We can say that there is no standard dose of D-Mannose that can be established a priori.
In fact, it depends on the subjective needs of each person (bacterial load, triggers, need for prevention/maintenance, etc.) and is conditioned by risk factors that in turn depend on events, situations and contexts that tend to vary significantly from one day to another.
In a first phase of use and to ensure an optimal prevention, it is possible to indicate an approximate amount of 3 grams per day (and more precisely divided into 3 intakes of one gram each to ensure a complete coverage of 24 hours, a constant presence of active principle in the bladder), naturally associated with the other measures that must be implemented to fully address the problem (for example, Ausilium Cream + D-Mannoro in case of postcoital cystitis, probiotics in case of dysbiosis, Cistiquer + Ausilium Forte + Dimannart in case of bladder inflammation, etc.).

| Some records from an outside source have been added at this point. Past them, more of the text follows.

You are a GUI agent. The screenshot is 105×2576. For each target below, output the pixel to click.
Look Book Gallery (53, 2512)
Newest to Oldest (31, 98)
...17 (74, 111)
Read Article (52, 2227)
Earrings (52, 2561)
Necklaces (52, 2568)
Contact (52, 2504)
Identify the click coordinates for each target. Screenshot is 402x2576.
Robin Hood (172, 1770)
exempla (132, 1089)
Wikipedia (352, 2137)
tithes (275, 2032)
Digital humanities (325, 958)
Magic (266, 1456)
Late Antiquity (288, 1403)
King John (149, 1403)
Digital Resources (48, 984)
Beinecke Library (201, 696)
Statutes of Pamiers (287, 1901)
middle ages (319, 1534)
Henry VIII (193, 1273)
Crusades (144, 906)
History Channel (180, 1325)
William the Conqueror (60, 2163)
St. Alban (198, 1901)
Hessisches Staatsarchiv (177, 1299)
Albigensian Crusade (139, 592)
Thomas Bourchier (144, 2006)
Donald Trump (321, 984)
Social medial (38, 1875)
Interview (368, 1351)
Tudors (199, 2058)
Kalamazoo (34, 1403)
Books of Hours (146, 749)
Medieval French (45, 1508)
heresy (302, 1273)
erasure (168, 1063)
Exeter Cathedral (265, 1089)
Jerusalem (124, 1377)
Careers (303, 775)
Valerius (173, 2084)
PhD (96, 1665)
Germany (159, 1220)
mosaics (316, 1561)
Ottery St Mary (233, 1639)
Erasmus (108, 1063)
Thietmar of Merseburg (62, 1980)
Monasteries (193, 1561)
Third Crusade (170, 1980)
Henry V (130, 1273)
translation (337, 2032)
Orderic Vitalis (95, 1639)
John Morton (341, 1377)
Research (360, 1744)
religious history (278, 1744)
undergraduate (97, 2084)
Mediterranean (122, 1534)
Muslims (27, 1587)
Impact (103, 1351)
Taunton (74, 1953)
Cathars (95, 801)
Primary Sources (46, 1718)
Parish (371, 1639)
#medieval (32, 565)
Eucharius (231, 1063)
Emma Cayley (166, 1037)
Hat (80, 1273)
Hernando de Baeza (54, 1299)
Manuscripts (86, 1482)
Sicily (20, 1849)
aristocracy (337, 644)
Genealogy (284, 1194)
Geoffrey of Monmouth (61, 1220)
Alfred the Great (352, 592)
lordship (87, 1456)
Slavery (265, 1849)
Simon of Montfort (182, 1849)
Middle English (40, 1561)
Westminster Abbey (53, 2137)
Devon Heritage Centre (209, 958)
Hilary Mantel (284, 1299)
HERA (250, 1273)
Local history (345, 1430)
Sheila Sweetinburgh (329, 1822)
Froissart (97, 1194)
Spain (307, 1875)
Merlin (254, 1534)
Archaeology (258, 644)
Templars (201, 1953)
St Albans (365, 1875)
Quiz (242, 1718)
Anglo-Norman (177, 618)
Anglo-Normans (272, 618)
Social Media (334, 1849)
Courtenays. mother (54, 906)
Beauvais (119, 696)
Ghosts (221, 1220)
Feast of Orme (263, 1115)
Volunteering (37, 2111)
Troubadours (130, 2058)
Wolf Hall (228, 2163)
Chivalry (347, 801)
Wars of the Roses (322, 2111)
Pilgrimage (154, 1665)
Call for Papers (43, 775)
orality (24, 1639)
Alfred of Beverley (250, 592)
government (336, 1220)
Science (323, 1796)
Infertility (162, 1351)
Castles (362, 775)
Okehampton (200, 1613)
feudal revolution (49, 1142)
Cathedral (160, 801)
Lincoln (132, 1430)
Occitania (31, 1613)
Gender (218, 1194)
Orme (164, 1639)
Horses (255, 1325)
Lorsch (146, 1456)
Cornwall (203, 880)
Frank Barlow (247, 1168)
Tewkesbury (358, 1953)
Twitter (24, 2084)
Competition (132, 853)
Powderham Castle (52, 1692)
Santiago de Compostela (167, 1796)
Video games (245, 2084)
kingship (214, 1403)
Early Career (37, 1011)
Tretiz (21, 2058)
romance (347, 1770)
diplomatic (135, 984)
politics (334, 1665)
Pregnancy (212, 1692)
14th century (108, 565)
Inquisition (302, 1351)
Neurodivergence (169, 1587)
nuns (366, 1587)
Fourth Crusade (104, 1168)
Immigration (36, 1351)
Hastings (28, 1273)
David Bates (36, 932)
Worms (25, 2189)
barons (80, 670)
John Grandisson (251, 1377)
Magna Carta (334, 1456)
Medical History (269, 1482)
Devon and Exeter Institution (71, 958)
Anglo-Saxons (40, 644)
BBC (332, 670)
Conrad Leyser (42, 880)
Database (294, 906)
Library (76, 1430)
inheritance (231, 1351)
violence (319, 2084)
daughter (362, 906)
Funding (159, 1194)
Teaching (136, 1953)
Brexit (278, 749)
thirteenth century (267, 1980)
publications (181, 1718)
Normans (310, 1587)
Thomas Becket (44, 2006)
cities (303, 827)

Subsequently, observing the evolution of the symptoms, the dosage can be “adjusted” and made ad hoc: the amount can be reduced a little on the days when we do not have a particular discomfort and increased again if the symptoms reappear. The advantage of D-Mannose also lies in its flexibility.
We can go up to 6 daily doses if necessary (in case of an acute episode for example or a very high bacterial load). It can also be used for long periods, it has no side effects, it does not interfere with any type of drug, it does not give risk of overdose. It can be used during pregnancy and lactation, by celiacs and people with diabetes (we are talking here about Ausilium 20 Plus and Ausilium Forte in particular).
However, we remember that it is essential to take it, after the attack phase (possibly with Ausilium NAC), for a minimum period of at least another 4-6 weeks to stabilize the improvements and ensure the minimum chances of relapse in acute episodes.